Godless, 2017
Le film Godless, sorti en 2017, se déroule en 2049. Il met en scène un groupe de jeunes gens appartenant à une élite scolaire visant à sélectionner les individus susceptibles de diriger la société. Pour cela, ils sont envoyés dans un camp de montagne dans le but de tester leurs aptitudes physiques et psychologiques. Le jeune Zach, particulièrement sensible à l’injustice, a perdu son père qui s’est suicidé. Il tient à un journal pour résoudre ses problèmes psychologiques, bien qu’une psychologue ait déconseillé cette pratique, préférant les traitements chimiques à ce type de thérapie. Il fait équipe avec une autre étudiante, qui est toutefois indiscrète et qui surprend sa relation avec Eva, appartenant à une caste inférieure, les omégas, qui pénètrent sur le territoire des Alphas pour voler. Zach et Nadesh se disputent à propos du vol du journal, et le corps de Nadesh est retrouvé. Eva est accusée, mais Zach se dénonce par amour. En fait, il est prouvé que le coupable est le vainqueur de la compétition scolaire, qui a de cette manière éliminé ses principaux concurrents.

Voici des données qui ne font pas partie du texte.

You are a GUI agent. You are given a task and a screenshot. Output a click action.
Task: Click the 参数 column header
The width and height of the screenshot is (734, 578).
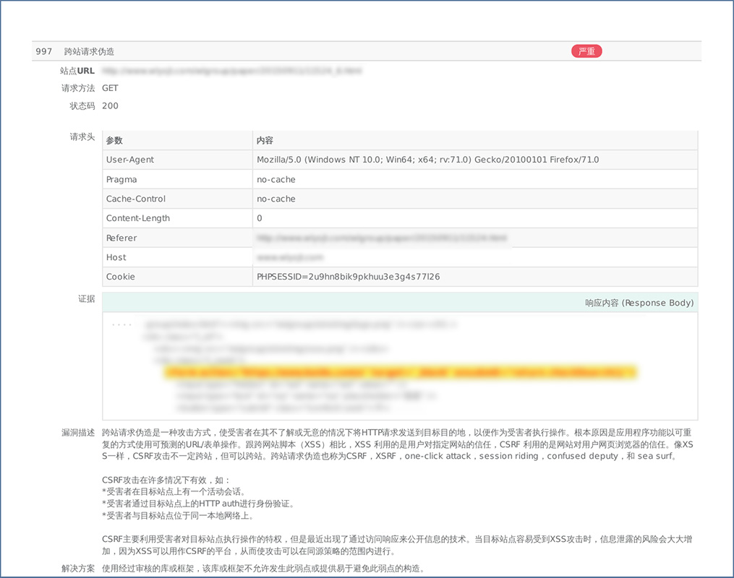tap(115, 140)
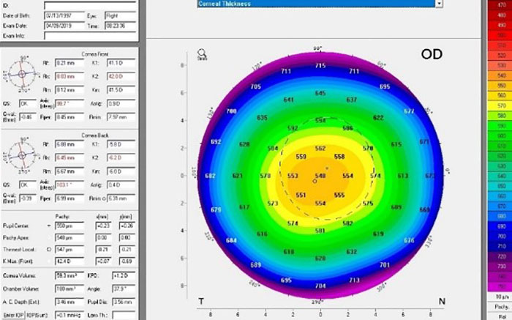Click the Thinnest Locat. circle symbol in Pachy table
This screenshot has width=512, height=320.
pos(49,249)
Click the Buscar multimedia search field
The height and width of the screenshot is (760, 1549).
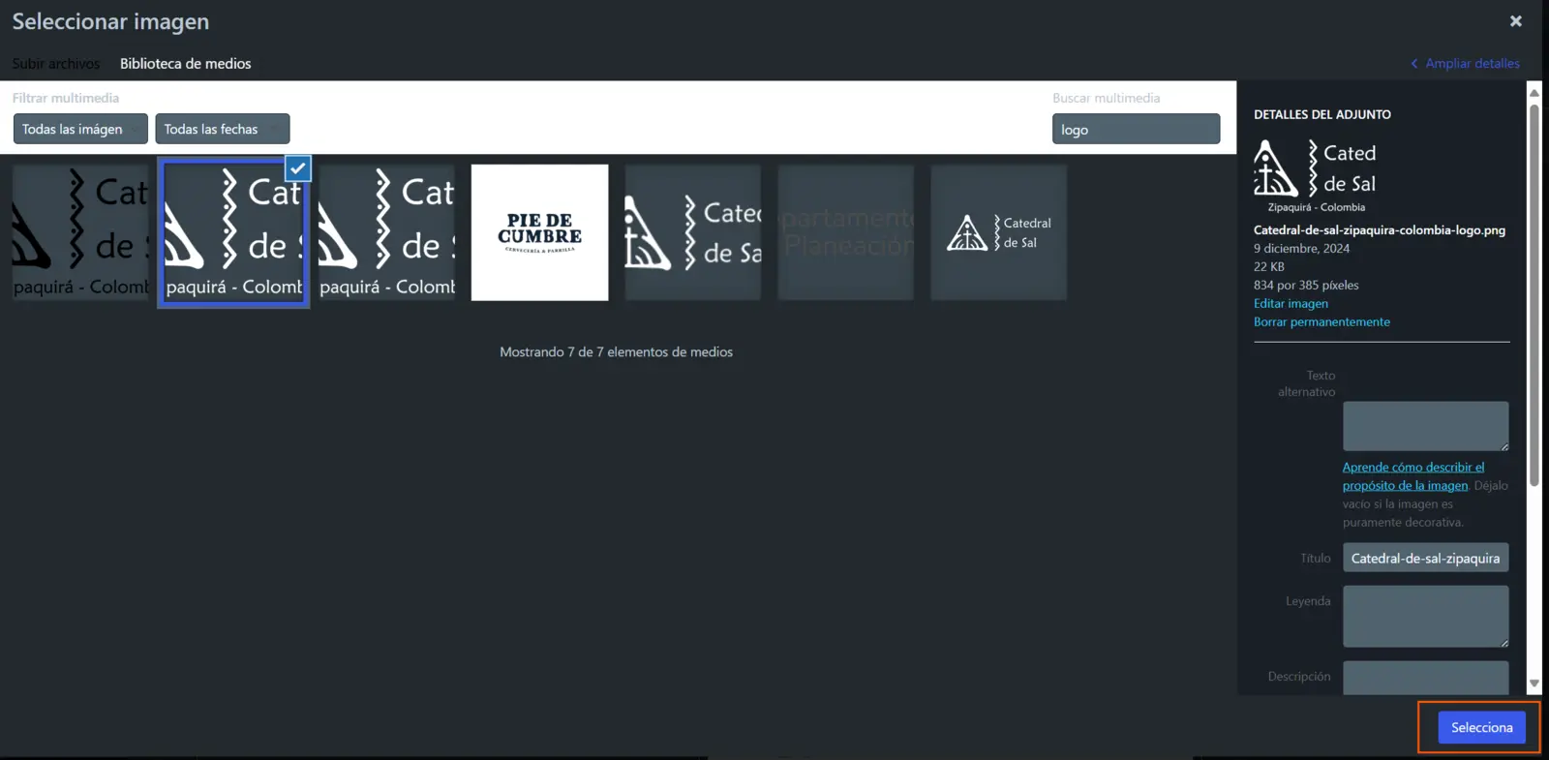[x=1135, y=130]
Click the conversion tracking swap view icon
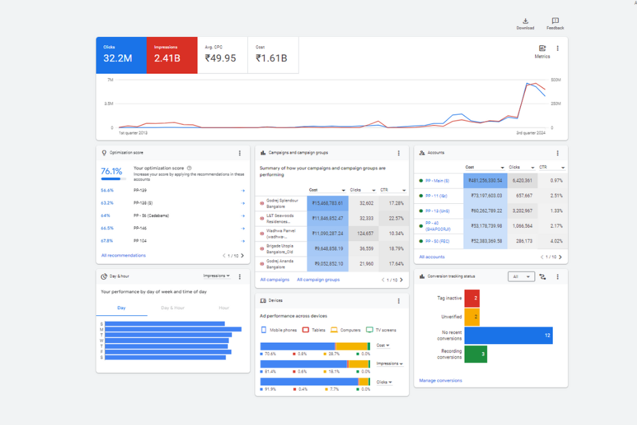The image size is (637, 425). coord(543,277)
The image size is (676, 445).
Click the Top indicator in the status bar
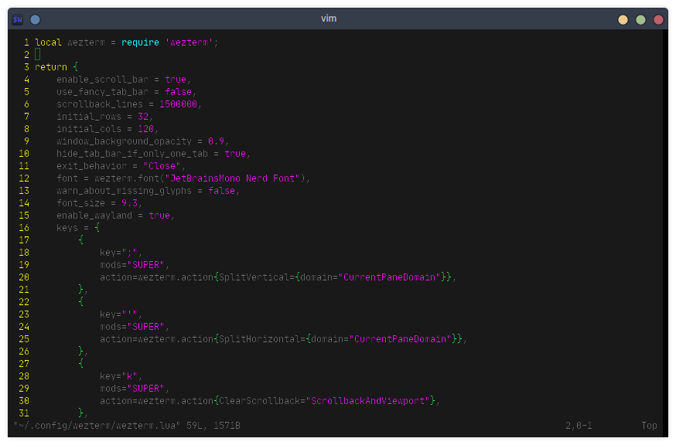point(649,425)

Le film est une adaptation futuriste du livre devenu un classique de la littérature autrichienne Jeunesse sans dieu, d’Odon Von Horvath, publié en 1937 et placé sur la liste des auteurs interdits par le régime nazi en 1938. La société du film est très hiérarchisée et la sélection est darwinienne pour désigner les dirigeants de la société. Les sentiments sont proscrits, et les pulsions sont sévèrement réprimées par des psychologues, qui prescrivent des cachets aux moindres contrevenants. Zach se révolte contre cette société hypocrite et n’aspire qu’à la quitter pour aller vivre avec Eva, la marginale, dont il est tombé amoureux. Il appartient pourtant à une classe privilégiée, son père étant chef d’entreprise avant son suicide, et il dispose de toutes les qualités pour devenir un des chefs de la société. Mais il est aussi doté d’une mentalité rétive à l’autorité de ce système dystopique et déshumanisant. Les élèves sont équipés d’une puce sous-cutanée visant à les géolocaliser à tout moment. La société du futur n’est toutefois pas caractérisée par un sur déploiement de technologies. On remarque à la fin du film un champ d’éoliennes, suggérant qu’en 2049, cette source d’énergie est devenue centrale.

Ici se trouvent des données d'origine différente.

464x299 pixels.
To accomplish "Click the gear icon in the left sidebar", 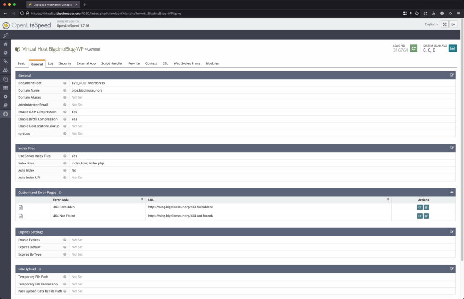I will tap(5, 96).
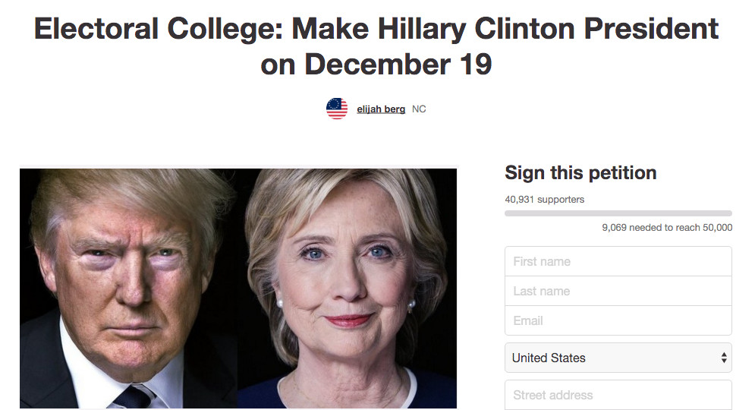The width and height of the screenshot is (755, 410).
Task: Click the "Sign this petition" heading
Action: [580, 173]
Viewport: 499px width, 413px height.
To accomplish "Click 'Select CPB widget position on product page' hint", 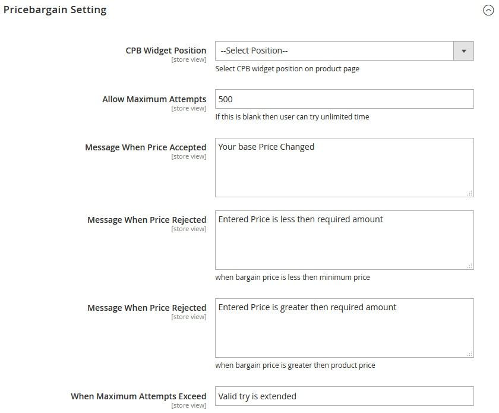I will [x=287, y=69].
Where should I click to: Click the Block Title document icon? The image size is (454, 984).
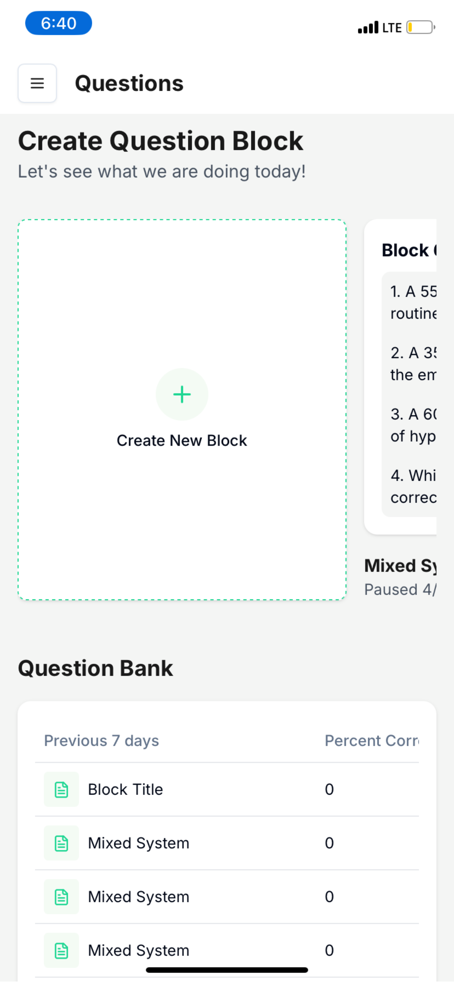click(x=62, y=790)
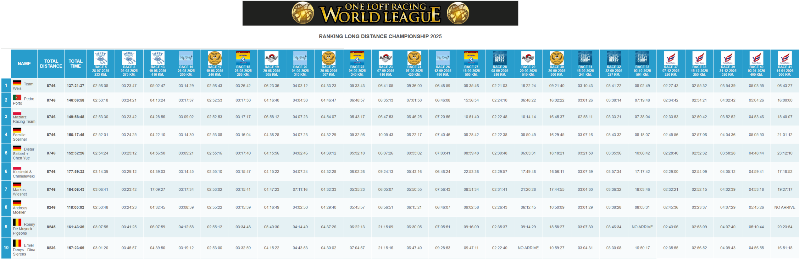This screenshot has width=805, height=261.
Task: Click the Race 37 Thailand Masters logo
Action: (x=670, y=58)
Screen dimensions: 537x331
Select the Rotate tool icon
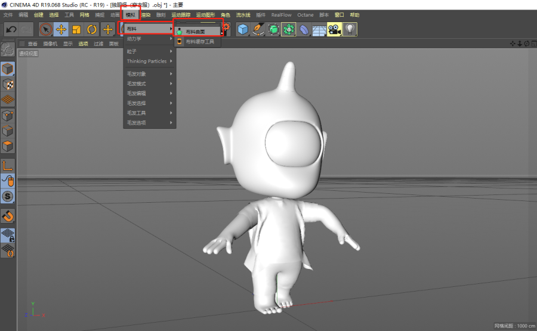[x=92, y=29]
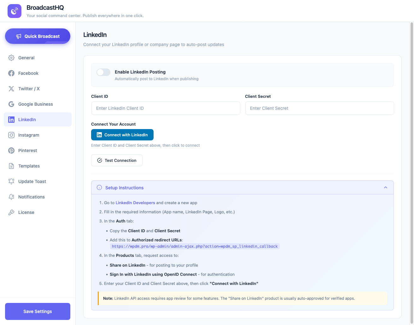This screenshot has width=414, height=325.
Task: Open the LinkedIn Developers link
Action: pyautogui.click(x=135, y=203)
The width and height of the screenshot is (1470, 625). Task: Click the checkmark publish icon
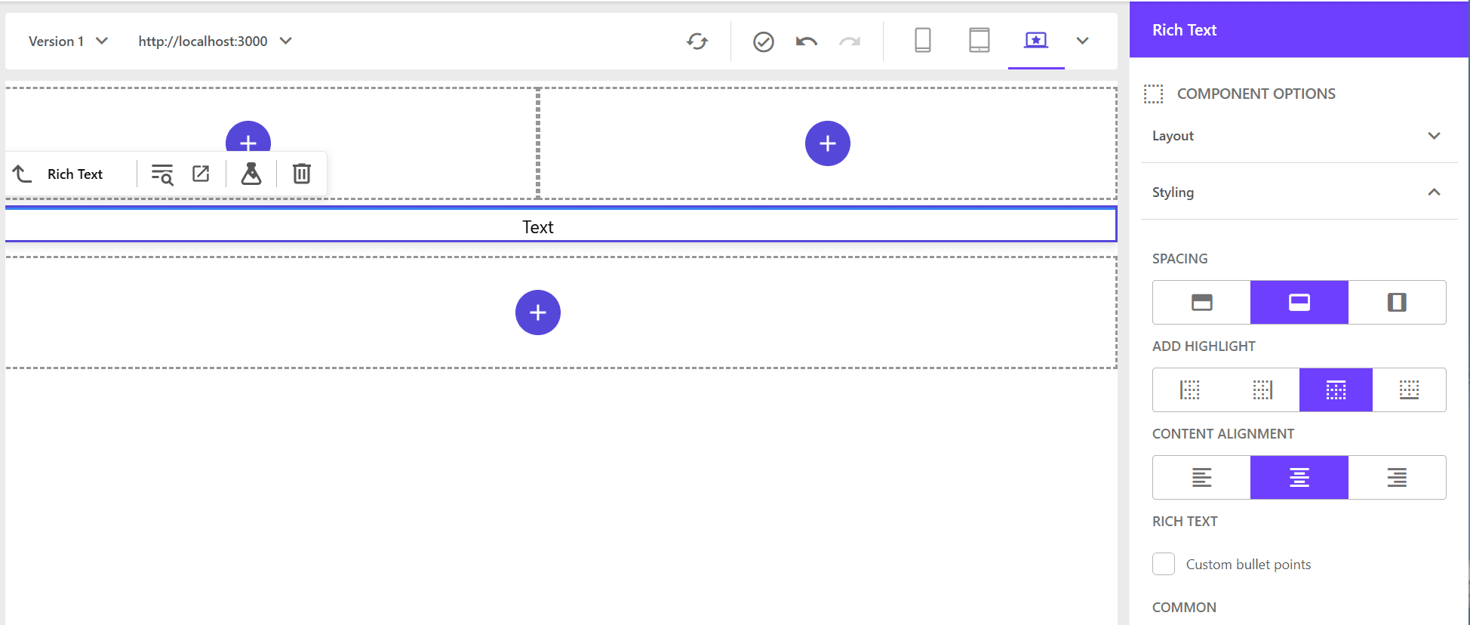763,42
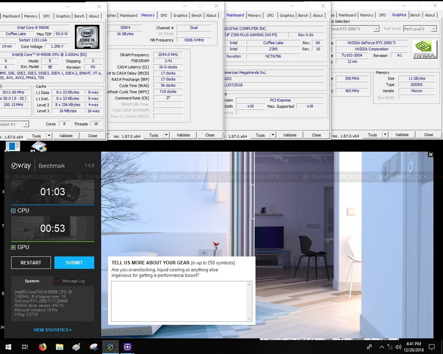Click the Windows Start button

click(8, 347)
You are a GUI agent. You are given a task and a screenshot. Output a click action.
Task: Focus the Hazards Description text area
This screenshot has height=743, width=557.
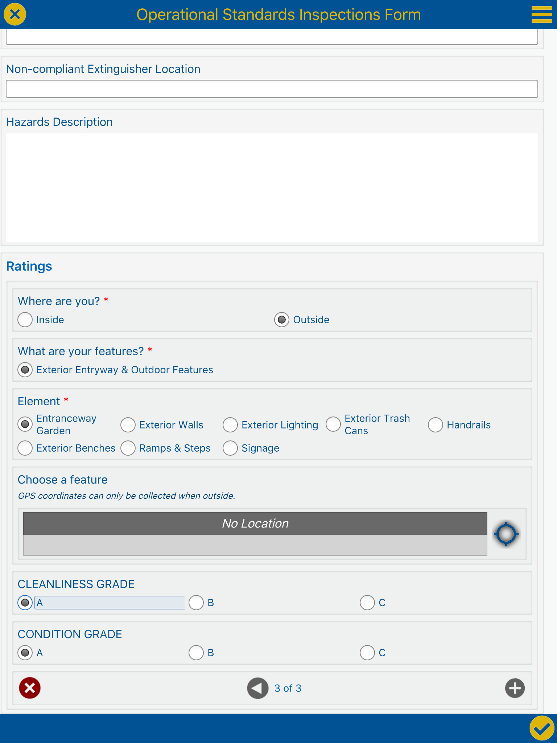272,187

Le film appartenant à la catégorie young adult s’inscrit dans la lignée de dystopies comme Hunger Game,Divergentes ou Le labyrinthe. Il vise à critiquer une société déshumanisante, le pouvoir cynique d’une élite prête à tout pour obtenir la reproduction de son ordre moral en poussant les adolescents à renoncer à leur liberté de pensée et à leurs sentiments pour prouver leur valeur à des professeurs au service du système hiérarchique. Les élèves sont en compétition et font fréquemment preuve de vilénie, prêts à trahir leurs camarades pour gagner les points nécessaires à leur promotion sociale. Ainsi, le vainqueur de la compétition scolaire est un psychopathe et un criminel, comme pour montrer que le système institutionnel tend à privilégier ce type de personnalités individualistes et déshumanisées. Le film véhicule donc un message subversif, incitant les spectateurs, en l’occurrence de jeunes adultes en priorité, à remettre en question la viabilité du système scolaire et d’une société darwinienne qui n’hésite pas à exclure les plus pauvres ou les personnes différentes, en l’occurrence un jeune en surpoids, pour sélectionner les plus forts et les placer aux postes à responsabilité.

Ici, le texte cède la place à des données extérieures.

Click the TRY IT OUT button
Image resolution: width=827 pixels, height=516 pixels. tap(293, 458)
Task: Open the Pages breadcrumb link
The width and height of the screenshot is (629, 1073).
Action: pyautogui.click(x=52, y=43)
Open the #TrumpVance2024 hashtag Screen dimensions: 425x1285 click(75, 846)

Le film réutilise quelques idées du roman de von Horvath, mais prend quand même de nombreuses libertés avec le scénario. Anne Besson a expliqué dans son livre Le pouvoir de l’enchantement que les dystopies de ce type ont pour fonction d’éveiller le sens critique du jeune lecteur et de l’inciter à lutter contre l’autoritarisme et la tendance au totalitarisme politique. Ce n’est ainsi pas un hasard si Godless trouve son origine dans un roman désigné comme dangereux par le pouvoir hitlérien. Le livre d’Horvath dénonçait déjà le racisme de la société austro-hongroise des années 1930 et constituait une provocation à remettre en question les cadres idéologiques légitimant le régime nazi. 80 ans plus tard, Godless invite à remettre en question un pouvoir totalitaire, d’une société fictive. Il s’agit aussi d’un questionnement du bien fondé du darwinisme du système pédagogique, qui n’hésite pas à déshumaniser la jeunesse et à la pousser au vice en justifiant son approche par la nécessité de sélectionner les meilleurs. Le film montre une société dystopique, et la référence à Horvath incite le spectateur à se remémorer que l’archétype d’une telle société fictionnelle est le totalitarisme nazi. D’ailleurs, les premières dystopies sont apparues dans les années 1930 et 1940 pour dénoncer le pouvoir politique excessif de sociétés niant les libertés individuelles. Il existe une similitude entre la société nazie et la société fictive du film Godless. Dans le roman d’Horvath, la jeunesse a renoncé à la religion pour adhérer aux grandes idéologies politiques comme le nazisme et a reporté sa foi sur la science et la technologie. Dans la société futuriste de 2049, il n’est pas non plus question de religion, mais d’obéissance à un système probablement technocratique. Le jeune Zach cherche un sens à sa vie, et doit choisir entre l’hédonisme et l’amour d’un côté, et l’ordre et l’autorité du système hiérarchique de l’autre. La société de Godless n’est toutefois pas si dystopique que cela dans la mesure où la vérité finit par triompher quand le coupable du meurtre avoue son forfait à son professeur et finit par se suicider, ce qui permet la libération d’Eva, qui cherche alors avec Zach un endroit pour vivre leur amour d’apparence impossible.